Henri’s Cool VL Viewer has different HTTP code and with tweaking is hitting 2 mb/sec.

Much of this development involves learning what people do and how the new HTTP channels are handled by the SL servers. The Third Party Developers are seeing the SL Servers as much like web servers, capable of numerous connections. The Lab is leery of that and planning on few connections. We’ll see how that works out as time goes on. The Lab is planning experiments to find the best settings and ways of doing things.

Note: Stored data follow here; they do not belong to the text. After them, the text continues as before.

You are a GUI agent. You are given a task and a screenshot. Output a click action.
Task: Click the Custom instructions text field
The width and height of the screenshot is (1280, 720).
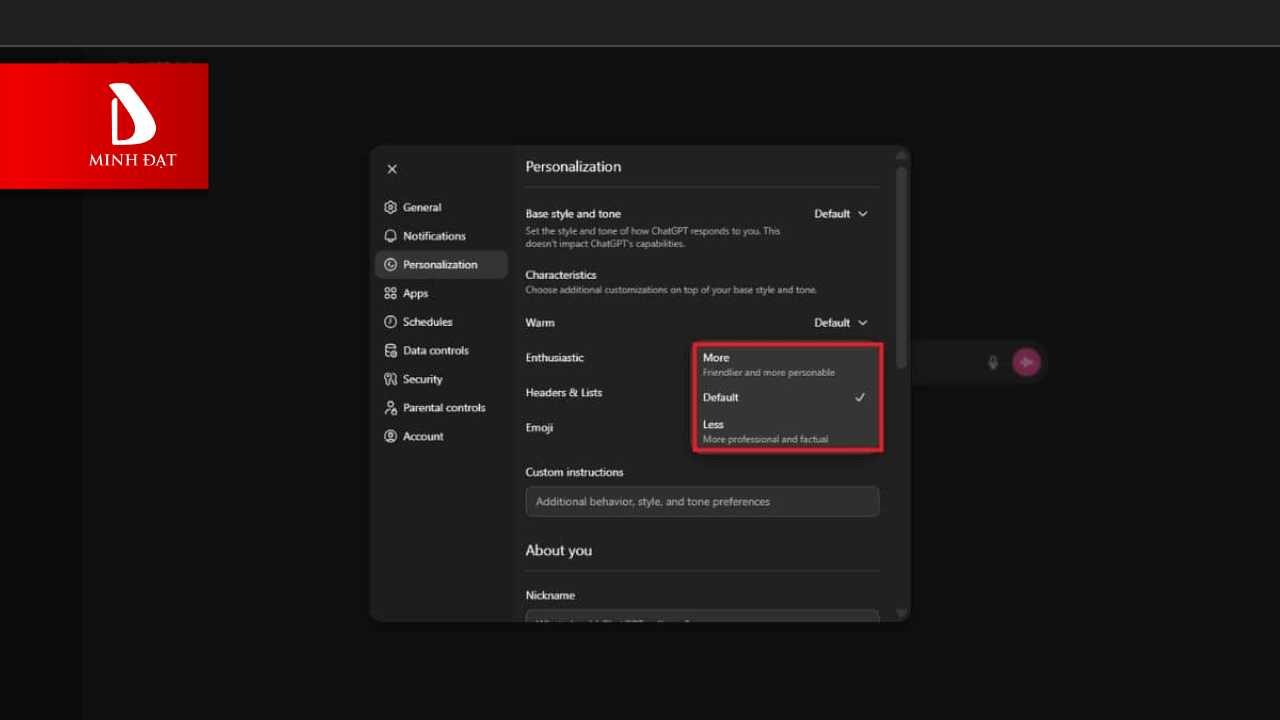[702, 502]
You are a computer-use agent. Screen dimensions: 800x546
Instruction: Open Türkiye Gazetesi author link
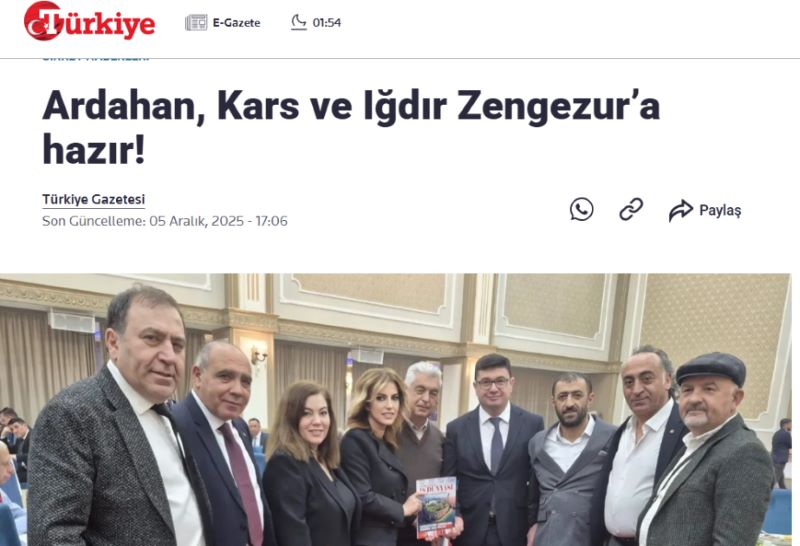pyautogui.click(x=93, y=200)
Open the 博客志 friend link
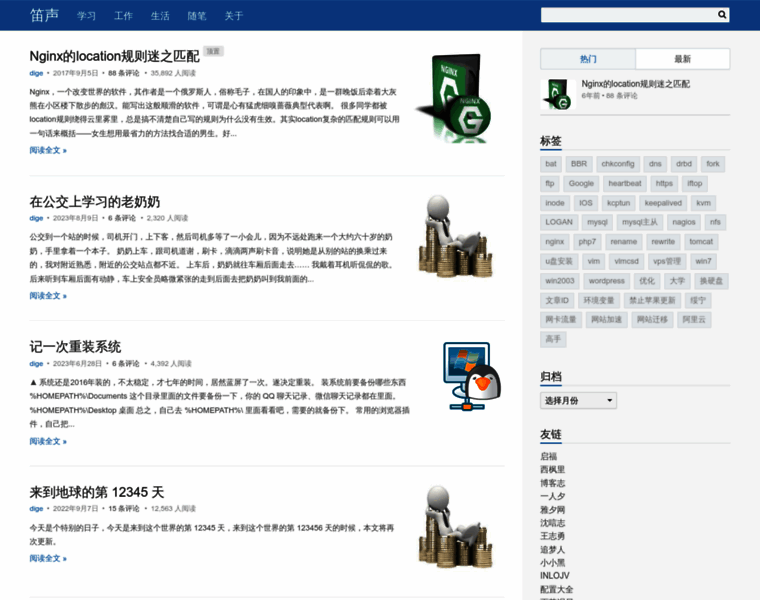This screenshot has height=600, width=760. [553, 482]
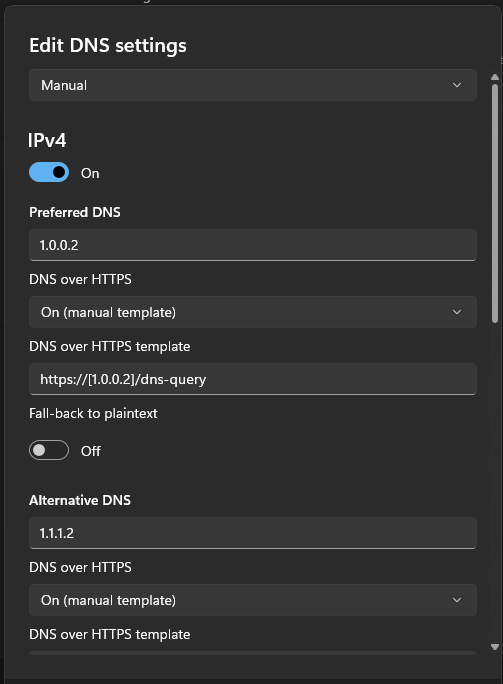Click the Alternative DNS label text
Viewport: 503px width, 684px height.
tap(80, 500)
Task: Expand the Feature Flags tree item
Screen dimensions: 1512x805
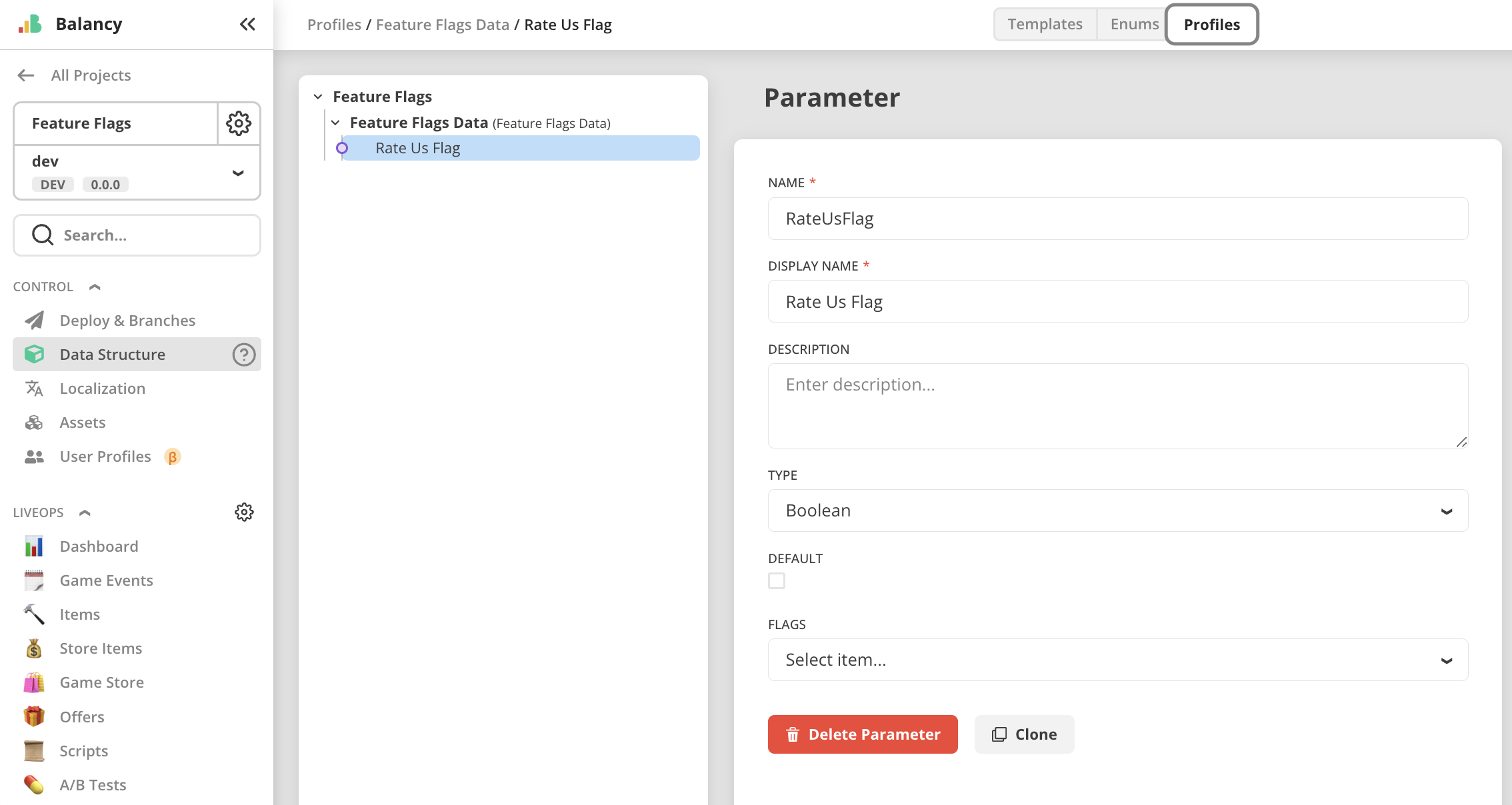Action: (x=318, y=96)
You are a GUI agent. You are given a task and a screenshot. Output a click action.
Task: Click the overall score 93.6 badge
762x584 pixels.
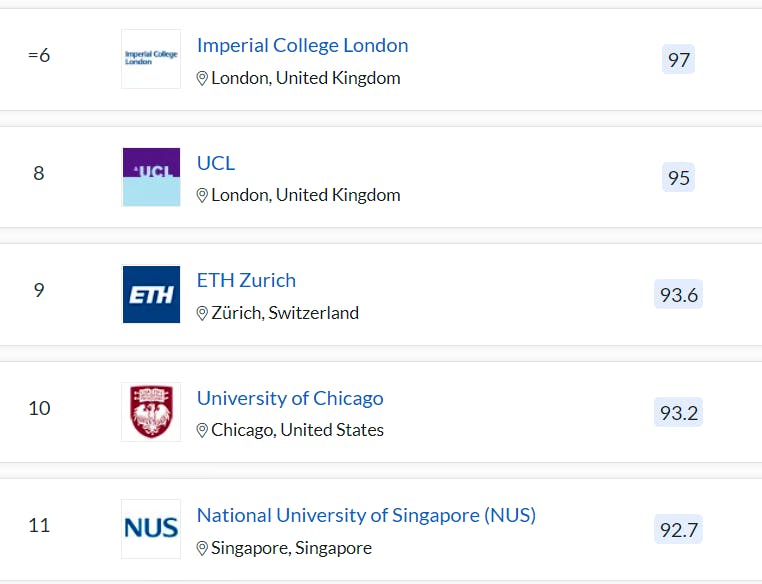[678, 295]
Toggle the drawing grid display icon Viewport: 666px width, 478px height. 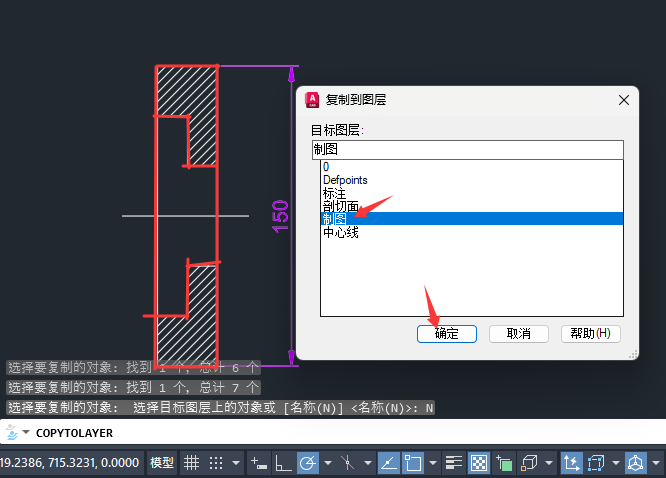191,463
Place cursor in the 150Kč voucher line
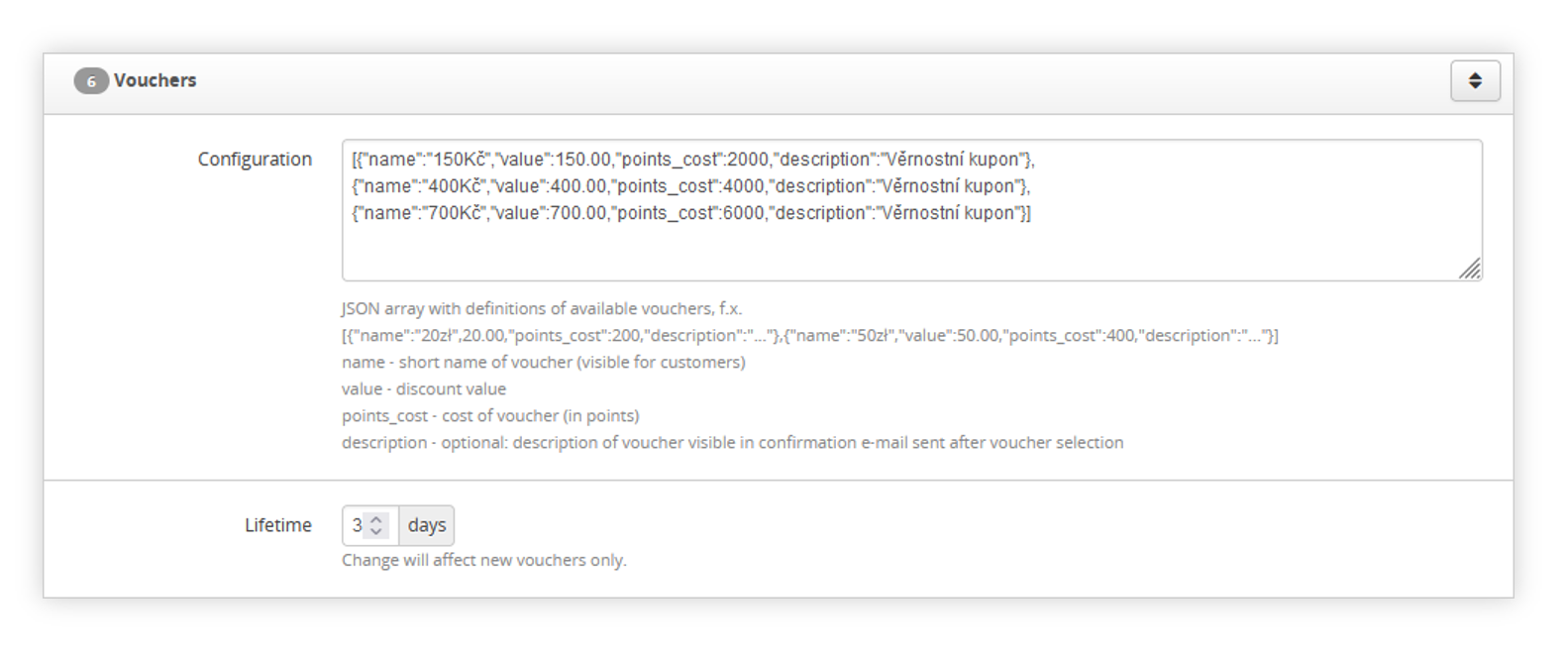Image resolution: width=1568 pixels, height=660 pixels. click(693, 160)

TCP connections, which HTTP uses, deal with communications congestion. As things get congested and packets of information are lost, TCP is designed to halve the transmission window to reduce congestion. That means as you have more connections, pipes, the likelihood of collisions increases. Your are getting more data really fast. But, a collision cuts the speed in half. Some where there is a balance point where one can avoid collision and run at full speed. Going to either side of the balance point results in less data being moved.

Speed is not the only consideration. Users’ routers are another issue to be handled. Older and/or cheaper routers can have problems with numerous connections. So, the Lab has to consider user equipment and limits. The challenge is figuring out what speed can be achieved with what number of connections without crashing too many routers. LinkSys WRT and Belkin G routers are known problems.

 

2 thoughts on “New #SL Project Viewer

  1. I tried this and it was horrific. Froze my computer and kept giving me malware warnings. It took me repeated tries to uninstall and it gave me frame rates of 8 as opposed to 70 on the regular SLV3.
    If they use this viewer it will kill me from using SL as the SLV3 official viewer is the only viewer that works for me on a powerful, brand new computer. The Lindens need to stop screwing things up!

  2. Thanks for the review! I did try it out and my experience was awesome: my comment on Inara Pey’s blog.

    But clearly this is not for everyone. I might be ‘lucky’ because I have ancient hardware, and, yes, at my home location I have a Linksys WAG (apparently a WRT plus ADSL2+ interface, so it might suffer from the same limitations as the WRT). The difference in performance loading textures was incredible!